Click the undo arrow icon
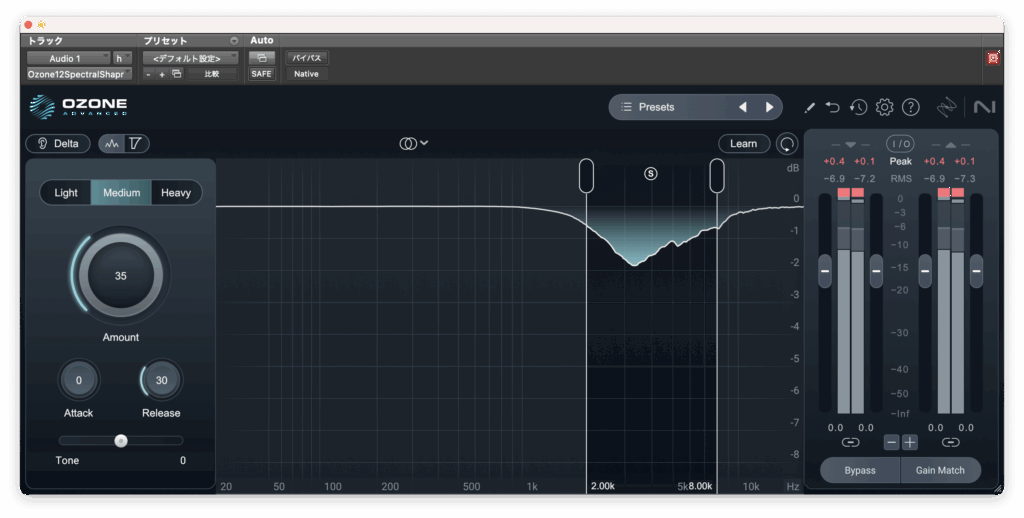The image size is (1024, 518). point(833,107)
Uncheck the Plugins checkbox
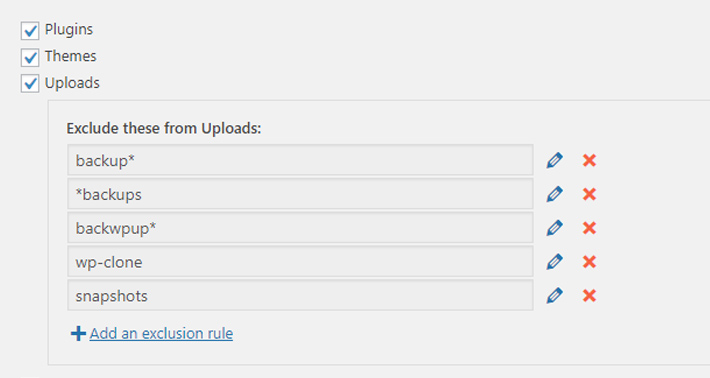 (x=30, y=31)
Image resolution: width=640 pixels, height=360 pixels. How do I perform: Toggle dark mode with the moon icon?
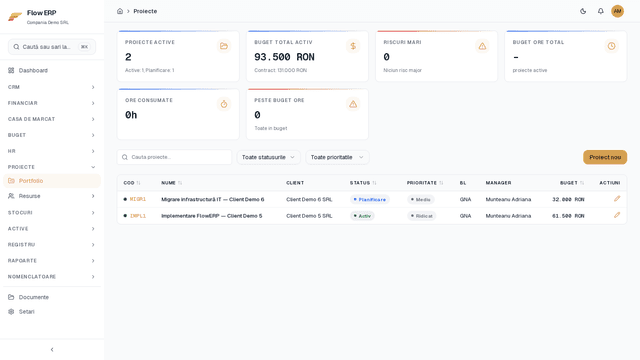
***
■ Work instructions
Please print all of the records above exactly, omitting each picture.

■ Expected output
Click the undo arrow icon
The image size is (1024, 518). point(833,107)
Uncheck the Plugins checkbox
 (x=30, y=31)
Image resolution: width=640 pixels, height=360 pixels. How do I perform: Toggle dark mode with the moon icon?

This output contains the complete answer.